Помощник предлагает сделать перерыв и посмотреть запись выступления Каравайчука в Петропавловской крепости на день взятия Бастилии. Наш герой полулежит за роялем на фоне Невы,над которой пускают фейерверки, и неистово лупит по клавишам. Когда включается свет, я обнаруживаю композитора рядом с собой. «Ну как вам?» — тихо спрашивает он. «Гениально!» — отвечаю. Глаза пианиста блестят даже сквозь темные стекла: «И я так думаю!».

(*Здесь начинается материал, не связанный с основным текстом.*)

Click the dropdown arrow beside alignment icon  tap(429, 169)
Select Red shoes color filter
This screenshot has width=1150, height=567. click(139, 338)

Уже в коридоре, открыто позируя фотографу, Каравайчук вдруг, словно опомнившись, хватает меня за рукав и просит срочно включить диктофон. Удостоверившись, что запись идет, он возводит очки к потолку и вдохновенно рассказывает:
— Я хочу сделать фильм про Шопена. Буду играть свою музыку, но ту, которую мог играть только Шопен. Тот, что был и до нашей эры, и будет через пять тысяч лет. И чтобы одновременно самые гениальные пианисты играли Шопена в классическом его понимании. Я буду играть Шопена вечного, который не знал пределов! Одновременно показываю, как он вошел в историю через гениальных исполнителей. Надо бы еще пригласить какого-нибудь поляка, чтобы он сыграл самого Шопена. А я где-то витаю. А вокруг сидят восставшие из гроба Жорж Санд, Мериме, Берлиоз. Вот такой фильм антиужасов. Абсолютно лучезарный, звезды поют, играет Шопен… Вы понимаете?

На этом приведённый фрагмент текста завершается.